→ **Problem 1**:
In the passage on Jephthah's vow, rewrite the paragraph beginning "Read Calmet's dissertation" in a shorter form that keeps its main facts.

→ **Passage given**:

★ ★ ★ ★

You will just have the goodness, Mr. Anti-philosopher, to tell us, whether four days of lamentation every year have been devoted to weeping the fate of a young woman because she was consecrated?

Whether any nuns (religieuses) were ever solemnly appointed among a people who considered virginity an opprobrium?

And also, what is the natural meaning of the phrase, he did to her as he had vowed – "Fecit ei sicut voverat?"

What had Jephthah vowed? What had he promised by an oath to perform? To kill his daughter; to offer her up as a burnt offering – and he did kill her.

Read Calmet's dissertation on the rashness of Jephthah's vow and its fulfilment; read the law which he cites, that terrible law of Leviticus, in the twenty-seventh chapter, which commands that all which shall be devoted to the Lord shall not be ransomed, but shall die the death: "Non redimetur, sed morte morletur."

★ ★ ★ ★

→ **Listed records**:
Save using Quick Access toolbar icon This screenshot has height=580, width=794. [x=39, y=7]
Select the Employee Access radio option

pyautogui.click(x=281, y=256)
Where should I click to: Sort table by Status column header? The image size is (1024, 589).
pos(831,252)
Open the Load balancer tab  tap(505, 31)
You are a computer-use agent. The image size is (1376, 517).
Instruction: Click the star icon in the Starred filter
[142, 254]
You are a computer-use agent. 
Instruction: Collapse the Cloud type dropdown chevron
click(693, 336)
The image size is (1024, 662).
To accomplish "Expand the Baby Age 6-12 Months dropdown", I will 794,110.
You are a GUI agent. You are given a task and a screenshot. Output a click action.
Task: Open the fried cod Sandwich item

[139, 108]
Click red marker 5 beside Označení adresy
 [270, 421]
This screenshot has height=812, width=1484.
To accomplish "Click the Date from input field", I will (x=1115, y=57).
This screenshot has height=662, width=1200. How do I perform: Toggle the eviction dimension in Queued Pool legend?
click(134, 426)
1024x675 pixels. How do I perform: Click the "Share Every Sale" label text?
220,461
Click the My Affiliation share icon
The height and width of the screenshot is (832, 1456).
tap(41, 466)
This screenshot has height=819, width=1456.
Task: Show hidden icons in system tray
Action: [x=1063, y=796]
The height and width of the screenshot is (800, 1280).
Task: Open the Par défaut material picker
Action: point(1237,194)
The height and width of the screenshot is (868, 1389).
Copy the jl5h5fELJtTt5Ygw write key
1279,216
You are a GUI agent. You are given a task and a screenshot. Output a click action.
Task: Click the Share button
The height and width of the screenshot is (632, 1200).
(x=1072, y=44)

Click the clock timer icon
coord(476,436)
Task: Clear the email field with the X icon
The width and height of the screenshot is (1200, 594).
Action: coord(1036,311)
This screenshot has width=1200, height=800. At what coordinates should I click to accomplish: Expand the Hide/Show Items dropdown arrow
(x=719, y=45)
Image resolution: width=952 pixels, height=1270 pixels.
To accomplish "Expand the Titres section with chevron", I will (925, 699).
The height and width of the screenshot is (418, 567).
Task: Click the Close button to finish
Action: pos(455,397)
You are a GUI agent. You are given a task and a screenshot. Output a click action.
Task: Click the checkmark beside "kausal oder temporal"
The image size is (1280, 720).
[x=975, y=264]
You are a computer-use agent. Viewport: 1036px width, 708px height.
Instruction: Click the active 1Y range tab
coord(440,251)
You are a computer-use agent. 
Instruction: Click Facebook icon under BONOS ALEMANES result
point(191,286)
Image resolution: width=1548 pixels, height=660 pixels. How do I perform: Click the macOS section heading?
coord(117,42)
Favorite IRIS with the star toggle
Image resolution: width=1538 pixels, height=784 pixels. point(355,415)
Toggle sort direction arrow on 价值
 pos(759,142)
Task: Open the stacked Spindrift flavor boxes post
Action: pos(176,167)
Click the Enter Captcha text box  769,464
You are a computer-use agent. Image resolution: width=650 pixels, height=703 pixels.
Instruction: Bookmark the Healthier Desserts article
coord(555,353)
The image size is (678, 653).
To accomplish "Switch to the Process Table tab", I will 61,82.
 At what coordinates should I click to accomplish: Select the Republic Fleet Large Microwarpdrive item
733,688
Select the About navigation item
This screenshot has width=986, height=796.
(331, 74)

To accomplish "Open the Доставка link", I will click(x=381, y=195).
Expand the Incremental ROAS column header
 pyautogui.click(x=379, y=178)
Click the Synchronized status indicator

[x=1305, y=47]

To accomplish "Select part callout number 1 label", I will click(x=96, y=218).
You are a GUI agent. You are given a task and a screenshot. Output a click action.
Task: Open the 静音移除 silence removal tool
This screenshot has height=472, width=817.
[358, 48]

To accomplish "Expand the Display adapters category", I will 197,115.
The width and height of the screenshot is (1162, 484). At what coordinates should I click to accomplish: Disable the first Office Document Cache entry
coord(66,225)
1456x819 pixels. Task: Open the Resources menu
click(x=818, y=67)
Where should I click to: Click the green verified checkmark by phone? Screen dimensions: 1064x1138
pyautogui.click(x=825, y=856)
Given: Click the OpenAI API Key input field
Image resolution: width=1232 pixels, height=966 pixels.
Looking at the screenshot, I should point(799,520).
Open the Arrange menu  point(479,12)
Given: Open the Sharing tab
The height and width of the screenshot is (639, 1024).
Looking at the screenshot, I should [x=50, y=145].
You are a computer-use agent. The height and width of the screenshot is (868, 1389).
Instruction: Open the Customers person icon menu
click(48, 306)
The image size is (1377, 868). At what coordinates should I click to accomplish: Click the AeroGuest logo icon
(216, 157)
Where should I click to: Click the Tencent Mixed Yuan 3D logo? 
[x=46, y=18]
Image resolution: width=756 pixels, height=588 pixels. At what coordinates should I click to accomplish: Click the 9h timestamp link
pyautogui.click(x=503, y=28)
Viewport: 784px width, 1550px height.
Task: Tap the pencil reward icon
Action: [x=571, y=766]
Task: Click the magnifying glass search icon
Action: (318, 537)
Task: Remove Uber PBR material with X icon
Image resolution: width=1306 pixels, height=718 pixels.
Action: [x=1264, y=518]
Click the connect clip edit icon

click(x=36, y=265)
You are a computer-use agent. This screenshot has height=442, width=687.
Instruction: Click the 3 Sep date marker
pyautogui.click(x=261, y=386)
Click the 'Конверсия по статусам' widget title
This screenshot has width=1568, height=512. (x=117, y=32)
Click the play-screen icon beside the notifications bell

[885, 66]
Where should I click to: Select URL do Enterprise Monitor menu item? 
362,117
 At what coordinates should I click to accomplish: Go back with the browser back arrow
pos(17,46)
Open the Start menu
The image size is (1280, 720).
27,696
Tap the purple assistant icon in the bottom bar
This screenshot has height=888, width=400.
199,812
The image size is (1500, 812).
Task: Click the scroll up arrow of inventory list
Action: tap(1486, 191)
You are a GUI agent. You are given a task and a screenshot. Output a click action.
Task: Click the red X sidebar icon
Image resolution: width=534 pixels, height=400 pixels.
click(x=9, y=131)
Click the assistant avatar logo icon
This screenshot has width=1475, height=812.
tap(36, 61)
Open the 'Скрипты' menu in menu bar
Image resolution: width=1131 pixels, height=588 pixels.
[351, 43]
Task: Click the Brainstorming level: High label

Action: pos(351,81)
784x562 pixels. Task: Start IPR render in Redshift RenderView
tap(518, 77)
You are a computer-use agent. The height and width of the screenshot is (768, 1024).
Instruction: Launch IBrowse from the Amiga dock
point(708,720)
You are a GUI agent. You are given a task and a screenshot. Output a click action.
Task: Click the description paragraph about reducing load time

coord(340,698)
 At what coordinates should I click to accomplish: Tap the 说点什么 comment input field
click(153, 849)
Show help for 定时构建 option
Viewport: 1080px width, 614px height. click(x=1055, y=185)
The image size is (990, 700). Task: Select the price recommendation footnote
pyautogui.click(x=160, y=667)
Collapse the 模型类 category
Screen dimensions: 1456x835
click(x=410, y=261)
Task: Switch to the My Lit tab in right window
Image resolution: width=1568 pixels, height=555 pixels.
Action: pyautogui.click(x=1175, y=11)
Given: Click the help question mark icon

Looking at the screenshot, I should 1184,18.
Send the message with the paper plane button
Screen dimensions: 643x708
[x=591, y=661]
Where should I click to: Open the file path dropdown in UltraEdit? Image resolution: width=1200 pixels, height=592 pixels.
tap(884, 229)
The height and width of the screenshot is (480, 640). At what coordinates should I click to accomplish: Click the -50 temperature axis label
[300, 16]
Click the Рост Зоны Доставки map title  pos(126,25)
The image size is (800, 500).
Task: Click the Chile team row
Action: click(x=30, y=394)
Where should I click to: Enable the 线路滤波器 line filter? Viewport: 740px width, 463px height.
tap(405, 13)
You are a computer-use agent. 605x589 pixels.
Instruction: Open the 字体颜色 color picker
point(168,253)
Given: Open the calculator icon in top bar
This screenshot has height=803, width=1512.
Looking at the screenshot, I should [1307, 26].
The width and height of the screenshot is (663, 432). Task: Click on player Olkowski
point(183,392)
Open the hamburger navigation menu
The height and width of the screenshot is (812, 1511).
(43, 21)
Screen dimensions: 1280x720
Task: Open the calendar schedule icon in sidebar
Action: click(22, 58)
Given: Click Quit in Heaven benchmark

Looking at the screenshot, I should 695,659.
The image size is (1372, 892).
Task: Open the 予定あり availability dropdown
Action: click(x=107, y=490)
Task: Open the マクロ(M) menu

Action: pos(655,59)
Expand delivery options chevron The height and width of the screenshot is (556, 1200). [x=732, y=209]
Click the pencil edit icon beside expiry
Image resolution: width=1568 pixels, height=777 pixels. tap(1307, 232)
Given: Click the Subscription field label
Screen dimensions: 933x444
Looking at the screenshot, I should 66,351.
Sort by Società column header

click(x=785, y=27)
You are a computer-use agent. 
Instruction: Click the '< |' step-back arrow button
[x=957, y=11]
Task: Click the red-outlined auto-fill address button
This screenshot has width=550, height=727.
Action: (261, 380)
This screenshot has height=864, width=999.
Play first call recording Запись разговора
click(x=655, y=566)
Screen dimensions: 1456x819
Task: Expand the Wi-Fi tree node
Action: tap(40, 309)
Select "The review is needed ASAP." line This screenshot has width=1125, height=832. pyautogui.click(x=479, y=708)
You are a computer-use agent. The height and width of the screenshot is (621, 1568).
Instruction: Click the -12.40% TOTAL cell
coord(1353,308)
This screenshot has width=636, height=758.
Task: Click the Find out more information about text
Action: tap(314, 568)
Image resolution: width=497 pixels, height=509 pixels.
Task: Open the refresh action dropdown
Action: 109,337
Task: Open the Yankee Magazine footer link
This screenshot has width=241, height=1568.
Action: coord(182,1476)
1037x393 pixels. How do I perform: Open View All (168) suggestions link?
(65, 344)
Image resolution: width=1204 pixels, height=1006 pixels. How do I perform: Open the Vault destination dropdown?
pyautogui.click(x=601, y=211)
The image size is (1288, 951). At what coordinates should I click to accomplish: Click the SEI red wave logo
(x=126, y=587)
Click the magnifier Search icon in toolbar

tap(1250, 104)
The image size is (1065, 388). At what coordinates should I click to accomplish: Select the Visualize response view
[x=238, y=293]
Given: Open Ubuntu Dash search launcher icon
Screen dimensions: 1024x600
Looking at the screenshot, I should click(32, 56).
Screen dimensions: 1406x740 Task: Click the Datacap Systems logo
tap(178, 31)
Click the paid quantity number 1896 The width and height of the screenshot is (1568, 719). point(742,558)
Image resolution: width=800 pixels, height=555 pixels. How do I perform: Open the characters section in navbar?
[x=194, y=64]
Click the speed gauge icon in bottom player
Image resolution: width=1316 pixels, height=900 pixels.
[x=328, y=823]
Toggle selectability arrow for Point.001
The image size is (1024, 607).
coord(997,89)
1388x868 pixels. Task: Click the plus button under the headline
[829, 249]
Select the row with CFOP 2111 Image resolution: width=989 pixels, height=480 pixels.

★ ★ ★ ★

→ **Problem 2**:
Extract every line of the records that contains the string "button", treating case as significant.

→ **Expected output 1**:
Read Calmet's dissertation on Jephthah's rash vow and its fulfilment. Also read the terrible law he cites from the twenty-seventh chapter of Leviticus. That law orders that anything devoted to the Lord shall not be ransomed but shall die the death.

→ **Expected output 2**:
Task: Click the Share button
Task: Click the Close button to finish
Send the message with the paper plane button
Instruction: Click the '< |' step-back arrow button
Task: Click the red-outlined auto-fill address button
1388x868 pixels. Task: Click the plus button under the headline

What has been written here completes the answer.